Salesforce global actions fix that. They sit at the top of every screen, ready to use in one click — no hunting through menus, no object-specific dead ends. You can log a call, send an email, create a contact, or fire off a custom action from anywhere inside Salesforce.

According to Salesforce’s own research, sales teams spend only 34% of their time actually selling — the rest is eaten by admin work, manual data entry, and navigating tools. Global actions are one of the fastest wins you can unlock to flip that ratio.

This guide walks you through exactly how to add a global action in Salesforce, how to configure it properly, and how to make it available to your team across the publisher and mobile app.

What Is a Global Action in Salesforce?

A global action is a shortcut that lets users complete a specific task — like creating a record, logging activity, or sending a message — from anywhere in Salesforce, without needing to be inside a specific record or object.

Unlike object-specific actions that only appear when you’re inside a particular record (like an Account or Opportunity), global actions are available across the entire platform. They show up in the global publisher bar at the top of the page, in the Chatter feed, and on the Salesforce mobile app.

There are four main types of global actions:

Create a Record — Instantly creates a new record like a Contact, Lead, or custom object without navigating to a specific list view.

Log a Call — Captures call details and activity data directly from wherever the user is in the system.

Send Email — Composes and sends an email logged as an activity, accessible from any screen.

Custom Actions — Triggers a Lightning component, Visualforce page, or Flow — giving you full flexibility to automate complex workflows in one click.

Research from Nucleus Research shows that CRM automation delivers an average ROI of $8.71 for every dollar spent, and global actions are one of the most direct ways to put that automation in reach of every user.

Why Global Actions Matter More Than You Think

Before diving into the setup, it’s worth understanding why this is worth your time.

The average sales rep switches between 10+ tools per day. Every time a rep has to stop what they’re doing to navigate into a record just to log an activity, that’s a context switch. Multiply that by a full team, across a full quarter, and you’re looking at thousands of hours of lost productivity.

Global actions reduce friction at the point where most CRM data loss happens — the moment between an interaction and the logging of that interaction. When it takes three steps instead of ten, reps actually do it.

Salesforce reports that companies using CRM automation see a 29% increase in sales revenue and a 34% improvement in forecast accuracy. Global actions are foundational to making that automation accessible in practice, not just in theory.

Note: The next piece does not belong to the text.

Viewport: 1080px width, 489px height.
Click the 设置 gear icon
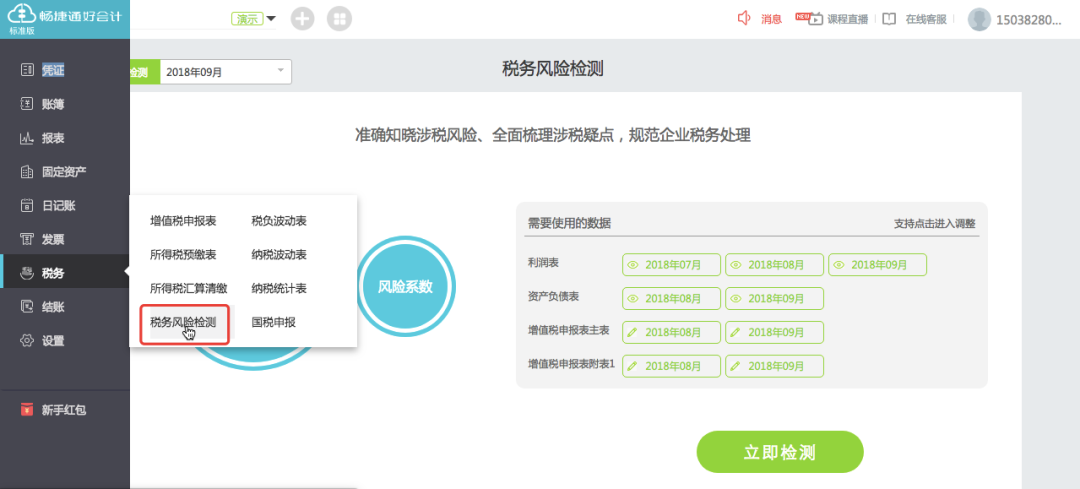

They’re also critical for mobile users. With the Salesforce mobile app, global actions are often the primary way field teams and remote workers log work on the go. If your global actions aren’t configured correctly, your mobile CRM experience falls apart.

Before You Start: What You Need

You’ll need System Administrator access or a profile with the “Customize Application” permission to create and manage global actions. If you don’t have that, you’ll need to work with your Salesforce admin.

You’ll also want to think through:

What task do you want the action to complete? The clearer you are on this before you start, the faster the setup goes.

Which fields matter? Global actions let you configure predefined field values, so you can pre-fill data that would otherwise require manual entry every time.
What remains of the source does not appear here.